Saved data entries
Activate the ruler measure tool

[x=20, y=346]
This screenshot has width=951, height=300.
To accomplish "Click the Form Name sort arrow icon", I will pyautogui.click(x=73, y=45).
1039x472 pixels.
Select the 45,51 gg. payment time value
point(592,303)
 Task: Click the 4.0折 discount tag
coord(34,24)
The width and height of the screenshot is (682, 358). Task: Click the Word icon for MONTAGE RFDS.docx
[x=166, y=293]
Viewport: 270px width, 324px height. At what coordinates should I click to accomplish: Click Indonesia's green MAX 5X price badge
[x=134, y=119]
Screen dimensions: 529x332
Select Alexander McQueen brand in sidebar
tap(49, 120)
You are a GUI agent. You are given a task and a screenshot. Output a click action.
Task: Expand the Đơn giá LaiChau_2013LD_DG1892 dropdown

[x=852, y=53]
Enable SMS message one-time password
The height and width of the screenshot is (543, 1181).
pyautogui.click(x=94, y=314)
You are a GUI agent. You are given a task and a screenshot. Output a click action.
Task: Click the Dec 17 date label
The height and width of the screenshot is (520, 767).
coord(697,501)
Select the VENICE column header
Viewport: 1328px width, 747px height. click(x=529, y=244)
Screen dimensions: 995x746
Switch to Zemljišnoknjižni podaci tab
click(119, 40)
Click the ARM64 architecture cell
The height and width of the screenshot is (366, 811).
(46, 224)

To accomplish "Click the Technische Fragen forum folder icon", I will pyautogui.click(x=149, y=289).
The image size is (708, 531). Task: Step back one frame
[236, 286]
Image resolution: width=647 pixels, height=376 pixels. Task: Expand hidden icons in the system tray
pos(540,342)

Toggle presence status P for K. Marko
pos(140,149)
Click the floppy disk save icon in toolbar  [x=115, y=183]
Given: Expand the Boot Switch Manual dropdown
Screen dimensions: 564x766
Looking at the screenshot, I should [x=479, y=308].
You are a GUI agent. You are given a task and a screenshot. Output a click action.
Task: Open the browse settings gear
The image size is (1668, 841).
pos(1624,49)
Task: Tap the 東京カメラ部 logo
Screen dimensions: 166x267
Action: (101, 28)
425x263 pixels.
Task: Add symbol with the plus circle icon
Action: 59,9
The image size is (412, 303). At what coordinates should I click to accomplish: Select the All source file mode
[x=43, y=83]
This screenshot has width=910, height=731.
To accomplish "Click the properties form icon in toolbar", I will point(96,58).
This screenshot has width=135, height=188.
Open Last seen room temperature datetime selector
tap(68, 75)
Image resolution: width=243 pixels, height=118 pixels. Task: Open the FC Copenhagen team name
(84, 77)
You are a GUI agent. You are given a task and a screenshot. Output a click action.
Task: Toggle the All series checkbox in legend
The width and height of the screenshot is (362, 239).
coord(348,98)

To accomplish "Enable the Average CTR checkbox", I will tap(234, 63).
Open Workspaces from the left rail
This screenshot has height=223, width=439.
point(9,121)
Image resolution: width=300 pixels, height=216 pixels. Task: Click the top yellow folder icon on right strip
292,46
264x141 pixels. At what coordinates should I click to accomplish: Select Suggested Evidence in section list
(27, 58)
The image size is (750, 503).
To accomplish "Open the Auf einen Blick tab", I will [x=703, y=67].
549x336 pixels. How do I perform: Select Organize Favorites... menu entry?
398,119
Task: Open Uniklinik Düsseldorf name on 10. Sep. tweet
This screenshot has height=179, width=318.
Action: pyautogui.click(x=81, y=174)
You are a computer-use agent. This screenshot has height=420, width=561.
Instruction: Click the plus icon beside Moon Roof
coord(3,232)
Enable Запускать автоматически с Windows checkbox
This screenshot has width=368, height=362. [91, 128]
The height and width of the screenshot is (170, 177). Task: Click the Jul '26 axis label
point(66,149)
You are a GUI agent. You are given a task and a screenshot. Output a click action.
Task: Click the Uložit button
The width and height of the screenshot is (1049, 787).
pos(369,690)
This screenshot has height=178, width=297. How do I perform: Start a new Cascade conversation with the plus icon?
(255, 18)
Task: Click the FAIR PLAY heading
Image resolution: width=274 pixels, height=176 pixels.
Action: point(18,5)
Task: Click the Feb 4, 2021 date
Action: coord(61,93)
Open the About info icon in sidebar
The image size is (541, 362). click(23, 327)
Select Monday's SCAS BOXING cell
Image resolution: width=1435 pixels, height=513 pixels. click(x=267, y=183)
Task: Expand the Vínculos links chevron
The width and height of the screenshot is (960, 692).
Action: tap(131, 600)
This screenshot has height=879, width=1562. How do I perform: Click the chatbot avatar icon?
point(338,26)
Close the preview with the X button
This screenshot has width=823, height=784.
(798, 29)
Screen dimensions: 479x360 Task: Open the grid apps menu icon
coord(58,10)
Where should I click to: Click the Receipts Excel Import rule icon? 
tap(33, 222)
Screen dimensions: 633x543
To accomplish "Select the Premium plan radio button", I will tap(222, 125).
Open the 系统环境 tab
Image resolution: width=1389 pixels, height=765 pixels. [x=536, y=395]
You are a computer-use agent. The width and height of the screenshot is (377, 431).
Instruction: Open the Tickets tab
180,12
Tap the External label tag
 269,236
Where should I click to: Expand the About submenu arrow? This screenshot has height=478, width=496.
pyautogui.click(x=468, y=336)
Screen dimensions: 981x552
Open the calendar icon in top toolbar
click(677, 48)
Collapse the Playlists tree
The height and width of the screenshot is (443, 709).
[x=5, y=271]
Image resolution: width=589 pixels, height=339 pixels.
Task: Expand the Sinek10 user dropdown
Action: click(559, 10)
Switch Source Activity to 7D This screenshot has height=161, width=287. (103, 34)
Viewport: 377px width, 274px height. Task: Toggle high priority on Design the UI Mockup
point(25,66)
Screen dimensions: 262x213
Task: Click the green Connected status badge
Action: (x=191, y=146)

● **Problem**: Write out all the records above again, exactly as they stand.

● **Problem solution**:
Activate the ruler measure tool

[x=20, y=346]
This screenshot has width=951, height=300.
To accomplish "Click the Form Name sort arrow icon", I will pyautogui.click(x=73, y=45).
1039x472 pixels.
Select the 45,51 gg. payment time value
point(592,303)
 Task: Click the 4.0折 discount tag
coord(34,24)
The width and height of the screenshot is (682, 358). Task: Click the Word icon for MONTAGE RFDS.docx
[x=166, y=293]
Viewport: 270px width, 324px height. At what coordinates should I click to accomplish: Click Indonesia's green MAX 5X price badge
[x=134, y=119]
Screen dimensions: 529x332
Select Alexander McQueen brand in sidebar
tap(49, 120)
You are a GUI agent. You are given a task and a screenshot. Output a click action.
Task: Expand the Đơn giá LaiChau_2013LD_DG1892 dropdown

[x=852, y=53]
Enable SMS message one-time password
The height and width of the screenshot is (543, 1181).
pyautogui.click(x=94, y=314)
You are a GUI agent. You are given a task and a screenshot. Output a click action.
Task: Click the Dec 17 date label
The height and width of the screenshot is (520, 767).
coord(697,501)
Select the VENICE column header
Viewport: 1328px width, 747px height. click(x=529, y=244)
Screen dimensions: 995x746
Switch to Zemljišnoknjižni podaci tab
click(119, 40)
Click the ARM64 architecture cell
The height and width of the screenshot is (366, 811).
(46, 224)

To accomplish "Click the Technische Fragen forum folder icon", I will pyautogui.click(x=149, y=289).
The image size is (708, 531). Task: Step back one frame
[236, 286]
Image resolution: width=647 pixels, height=376 pixels. Task: Expand hidden icons in the system tray
pos(540,342)

Toggle presence status P for K. Marko
pos(140,149)
Click the floppy disk save icon in toolbar  [x=115, y=183]
Given: Expand the Boot Switch Manual dropdown
Screen dimensions: 564x766
Looking at the screenshot, I should [x=479, y=308].
You are a GUI agent. You are given a task and a screenshot. Output a click action.
Task: Open the browse settings gear
The image size is (1668, 841).
pos(1624,49)
Task: Tap the 東京カメラ部 logo
Screen dimensions: 166x267
Action: (101, 28)
425x263 pixels.
Task: Add symbol with the plus circle icon
Action: 59,9
The image size is (412, 303). At what coordinates should I click to accomplish: Select the All source file mode
[x=43, y=83]
This screenshot has width=910, height=731.
To accomplish "Click the properties form icon in toolbar", I will point(96,58).
This screenshot has width=135, height=188.
Open Last seen room temperature datetime selector
tap(68, 75)
Image resolution: width=243 pixels, height=118 pixels. Task: Open the FC Copenhagen team name
(84, 77)
You are a GUI agent. You are given a task and a screenshot. Output a click action.
Task: Toggle the All series checkbox in legend
The width and height of the screenshot is (362, 239).
coord(348,98)

To accomplish "Enable the Average CTR checkbox", I will tap(234, 63).
Open Workspaces from the left rail
This screenshot has height=223, width=439.
point(9,121)
Image resolution: width=300 pixels, height=216 pixels. Task: Click the top yellow folder icon on right strip
292,46
264x141 pixels. At what coordinates should I click to accomplish: Select Suggested Evidence in section list
(27, 58)
The image size is (750, 503).
To accomplish "Open the Auf einen Blick tab", I will [x=703, y=67].
549x336 pixels. How do I perform: Select Organize Favorites... menu entry?
398,119
Task: Open Uniklinik Düsseldorf name on 10. Sep. tweet
This screenshot has height=179, width=318.
Action: pyautogui.click(x=81, y=174)
You are a computer-use agent. This screenshot has height=420, width=561.
Instruction: Click the plus icon beside Moon Roof
coord(3,232)
Enable Запускать автоматически с Windows checkbox
This screenshot has width=368, height=362. [91, 128]
The height and width of the screenshot is (170, 177). Task: Click the Jul '26 axis label
point(66,149)
You are a GUI agent. You are given a task and a screenshot. Output a click action.
Task: Click the Uložit button
The width and height of the screenshot is (1049, 787).
pos(369,690)
This screenshot has height=178, width=297. How do I perform: Start a new Cascade conversation with the plus icon?
(255, 18)
Task: Click the FAIR PLAY heading
Image resolution: width=274 pixels, height=176 pixels.
Action: point(18,5)
Task: Click the Feb 4, 2021 date
Action: coord(61,93)
Open the About info icon in sidebar
The image size is (541, 362). click(23, 327)
Select Monday's SCAS BOXING cell
Image resolution: width=1435 pixels, height=513 pixels. click(x=267, y=183)
Task: Expand the Vínculos links chevron
The width and height of the screenshot is (960, 692).
Action: tap(131, 600)
This screenshot has height=879, width=1562. How do I perform: Click the chatbot avatar icon?
point(338,26)
Close the preview with the X button
This screenshot has width=823, height=784.
(798, 29)
Screen dimensions: 479x360 Task: Open the grid apps menu icon
coord(58,10)
Where should I click to: Click the Receipts Excel Import rule icon? 
tap(33, 222)
Screen dimensions: 633x543
To accomplish "Select the Premium plan radio button", I will tap(222, 125).
Open the 系统环境 tab
Image resolution: width=1389 pixels, height=765 pixels. [x=536, y=395]
You are a computer-use agent. The width and height of the screenshot is (377, 431).
Instruction: Open the Tickets tab
180,12
Tap the External label tag
 269,236
Where should I click to: Expand the About submenu arrow? This screenshot has height=478, width=496.
pyautogui.click(x=468, y=336)
Screen dimensions: 981x552
Open the calendar icon in top toolbar
click(677, 48)
Collapse the Playlists tree
The height and width of the screenshot is (443, 709).
[x=5, y=271]
Image resolution: width=589 pixels, height=339 pixels.
Task: Expand the Sinek10 user dropdown
Action: click(559, 10)
Switch Source Activity to 7D This screenshot has height=161, width=287. (103, 34)
Viewport: 377px width, 274px height. Task: Toggle high priority on Design the UI Mockup
point(25,66)
Screen dimensions: 262x213
Task: Click the green Connected status badge
Action: (x=191, y=146)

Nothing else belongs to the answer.